Audit logs record security-sensitive actions performed within your Cal.com organization. Each event captures who performed the action, what changed, and when it happened. Use audit logs to monitor access control changes, investigate security incidents, and satisfy compliance requirements.
Audit logs are an enterprise feature available to organizations on Cal.com. Events are recorded automatically — no configuration is required.
Tracked events
Cal.com automatically records audit events across three categories: security, access control, and API credential lifecycle.
Security events
| Event | Description |
|---|
LOGIN | A user logged in. Failed login attempts are recorded with a FAILURE result. |
PASSWORD_CHANGED | A user changed their password. |
PASSWORD_RESET_REQUESTED | A password reset was initiated. |
TWO_FACTOR_ENABLED | Two-factor authentication was turned on. |
TWO_FACTOR_DISABLED | Two-factor authentication was turned off. |
IMPERSONATION_START | An admin began impersonating another user. |
IMPERSONATION_STOP | An admin stopped impersonating another user. |
EMAIL_CHANGED | A user’s email address was updated. |
ACCOUNT_LOCKED | A user account was locked. |
ACCOUNT_UNLOCKED | A user account was unlocked. |
Access control events
These events are recorded when organization or team memberships change.
| Event | Description | Data captured |
|---|
MEMBER_ADDED | A user was invited to join a team or organization. | Invited user and assigned role |
MEMBER_REMOVED | A user was removed from a team or organization. | Removed member and team IDs |
ROLE_CHANGED | A member’s role was updated. | Previous role and new role |
API credential events
| Event | Description |
|---|
API_KEY_CREATED | A new API key was generated. |
API_KEY_REVOKED | An existing API key was revoked. |
Event structure
Each audit event captures a consistent set of fields:
| Field | Description |
|---|
| Action | The type of event (e.g., ROLE_CHANGED, LOGIN). |
| Actor | The user who performed the action. |
| Result | Whether the action succeeded (SUCCESS), failed (FAILURE), or was denied (DENIED). |
| Source | Where the action originated (e.g., webapp, API v1, API v2, SAML, OAuth). |
| Target | The resource affected by the action, identified by type and ID (e.g., a specific user, team, or membership). |
| Previous / new value | For mutation events like ROLE_CHANGED, the value before and after the change. |
| Timestamp | When the event occurred. |
IP addresses are stored as HMAC hashes for privacy. Raw IP addresses are never persisted in audit logs.
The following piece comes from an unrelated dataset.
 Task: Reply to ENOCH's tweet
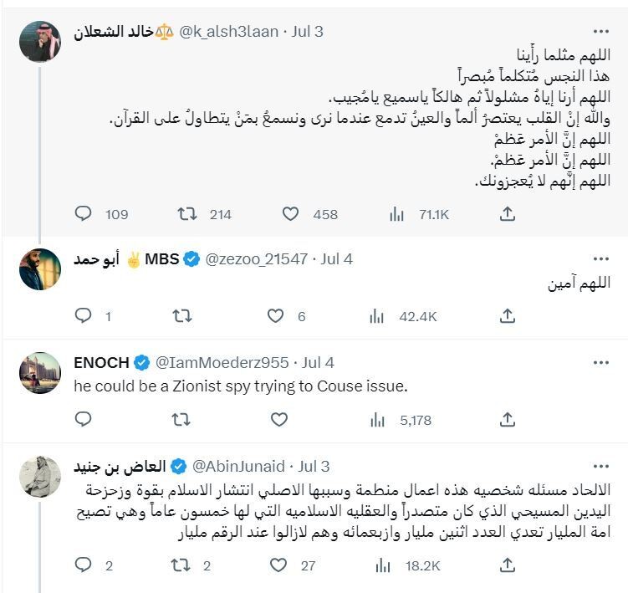(84, 419)
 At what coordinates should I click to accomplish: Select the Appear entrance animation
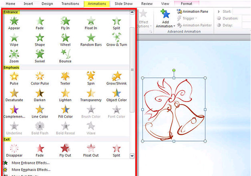point(14,23)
Access control event examples
Role change
When an admin changes a team member’s role, the audit log captures both the previous and new role values:
- Action:
ROLE_CHANGED
- Target type:
membership
- Previous value:
MEMBER
- New value:
ADMIN
Member removal
When members are removed from a team, an audit event is recorded for each member and team combination:
- Action:
MEMBER_REMOVED
- Target type:
membership
- Target ID: The affected member’s ID
Member invitation
When new members are invited, the audit log records the invitation details:
- Action:
MEMBER_ADDED
- Target type:
membership
PBAC permissions for audit logs
If your organization uses PBAC (Permission-Based Access Control), audit log access is governed by dedicated permissions:
| Permission | Scope |
|---|
booking.readOrgAuditLogs | View audit logs across the entire organization |
booking.readTeamAuditLogs | View audit logs for a specific team |
Assign these permissions to custom roles to control who can access audit log data.